▶ [Problem to work on]:
Copy exactly the stretch of data below from the line with "You are a GUI" through the line with "Where should I", including both of those lines.

▶ [Task inputs]:
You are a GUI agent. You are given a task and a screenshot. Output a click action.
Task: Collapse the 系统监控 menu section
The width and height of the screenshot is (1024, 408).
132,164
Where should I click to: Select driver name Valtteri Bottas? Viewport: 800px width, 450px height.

--

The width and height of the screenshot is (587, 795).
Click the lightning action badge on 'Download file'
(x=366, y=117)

...

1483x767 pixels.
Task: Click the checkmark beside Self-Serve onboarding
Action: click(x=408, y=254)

▶ [Answer area]:
You are a GUI agent. You are given a task and a screenshot. Output a click action.
Task: Collapse the 系统监控 menu section
The width and height of the screenshot is (1024, 408).
132,164
Where should I click to: Select driver name Valtteri Bottas? Viewport: 800px width, 450px height.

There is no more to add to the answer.